Please Don’t Beat Me, Sir!
Please Don’t Beat Me, Sir! is set in a ghetto in Western India. It’s about Budhan Theatre, a group of young Chhara Tribals who are considered “born criminals.” In 2003 Dakxin, a director and playwright, was arrested on false charges. We were concerned because the Chharas face are regularly brutalized by the Police. The documentary evolved from that initiative. Dakxin and his friend Roxy became our guides into why the Chhara are so reviled. They told us how the Chhara were notified as “born criminals” by the British colonial government in 1871, and how entire families were incarcerated in “soft” concentration camps. The British are long gone but their legacy remains in the shape of social discrimination and prejudice.

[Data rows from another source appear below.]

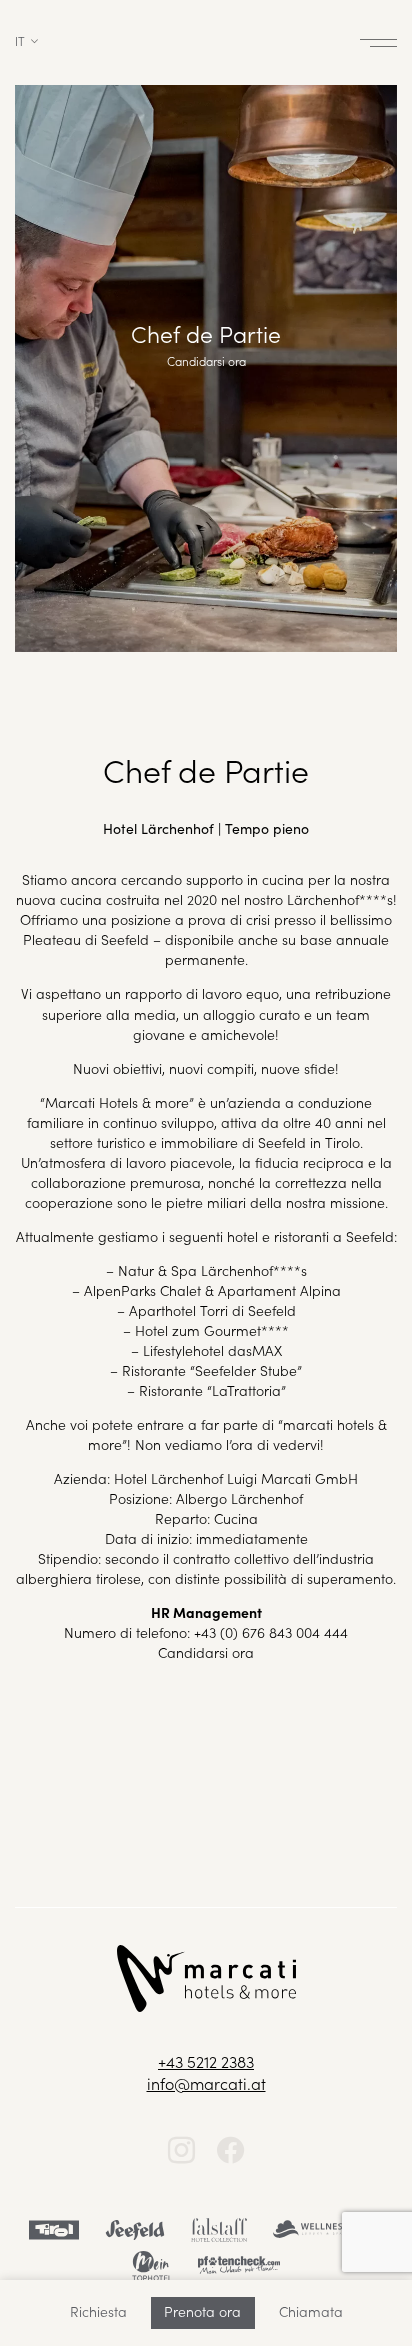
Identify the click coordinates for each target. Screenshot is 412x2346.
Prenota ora (202, 2311)
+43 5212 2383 (206, 2061)
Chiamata (311, 2311)
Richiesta (98, 2311)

There is however, a ray of hope in the form of Budhan Theatre, which works to bring about change in this beleaguered community.
Directors
P. Kerim Friedman
P. Kerim Friedman, Ph.D., Director/Producer/Camera has studied and taught ethnographic film and photography since 1993. Currently, he is assistant professor of Indigenous Studies at National Dong Hwa University, Taiwan. He divides his time between Taiwan and India. ‘Please Don’t Beat Me, Sir!’ is his second documentary and first feature.
Shashwati Talukdar
Shashwati Talukdar, Director/Producer, began working in film and television as an assistant editor for a TV show by Michael Moore (1999). Since then she has worked on projects for HBO, BBC, Lifetime, Sundance and Cablevision. In 2001, she produced a documentary on Mahasweta Devi, an eminent writer and activist, who is revered by the Chhara community. Her films have screened at venues including the Margaret Mead Festival, Berlin and the Whitney Biennial.